• [Task prompt]
Using the forum thread on body odor below, decide whether each statement agrees with it. Answer yes or no for each and quote the words from the thread that settle it.
1. The smell is said to run in the family.
2. One reply suggests seeing both a dermatologist and a gastroenterologist.
3. One reply calls it normal to have horrible gas all the time.

It’s genetic. My grampa smells, too.

Don’t think I haven’t tried everything, but no matter what innocuous and inert things I eat, my body converts it into a liquid reek that emanates from every pore in my body as well as a toxic gas.

It’s a shame ain’t it Scylla? People laughing at you. Right to your face all the time too. They insult you right to your face because those good smelling people are so sure it’s so easy to get rid of that B.O.

So they pass judgement on you without even knowing you because of that B.O. that you’ve tried everything within your power to get rid of.

Sucks to be you.

Is it OK if I stand over here while tossing you some pity?

Wow. Biggirl, you rock.

b.

Go to a dermatologist, and to a gastroenterologist. If you’ve got excessive sweat glands (which it sounds like you might) there are things that can be done about that. And trust me, it is NOT normal for someone to have horrible gas all the time. If you have some underlying medical condition, you need to get help for it. Otherwise you haven’t done everything you can to get rid of the smell, have you?

Is…this…a parody thread? - she asked cautiously.

Isn’t it possible to have the sweat glands in your pits removed or something? Not that it would help with the sweat leaking out of the other parts of your body…

I’ve always thought you stank, Scylla.

:smiley:

Just so posters don’t duplicate your efforts, could you expand on this? Thanks.

Scylla, you can reek my world anytime.

• [Dataset extract]
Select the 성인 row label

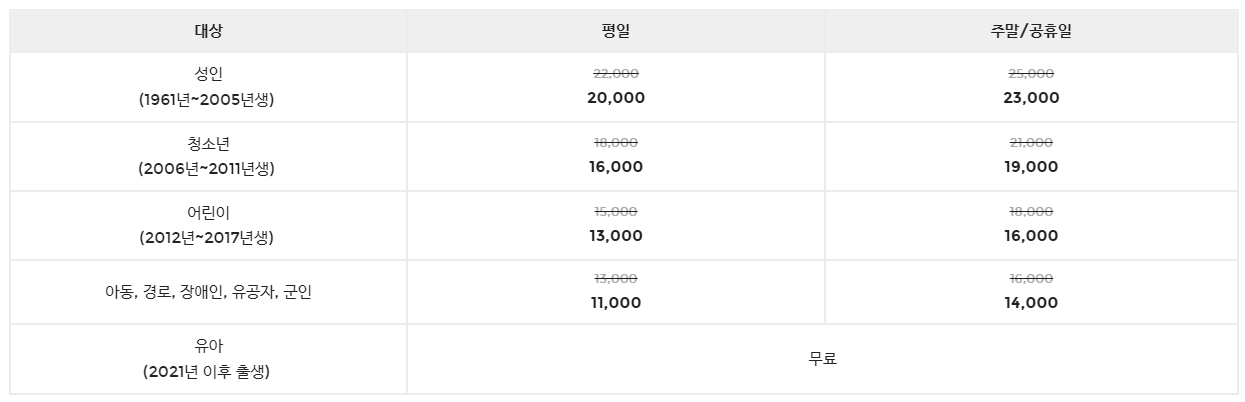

• [Problem solution]
1. Yes: "It’s genetic. My grampa smells, too."
2. Yes: "Go to a dermatologist, and to a gastroenterologist."
3. No: "it is NOT normal for someone to have horrible gas all the time."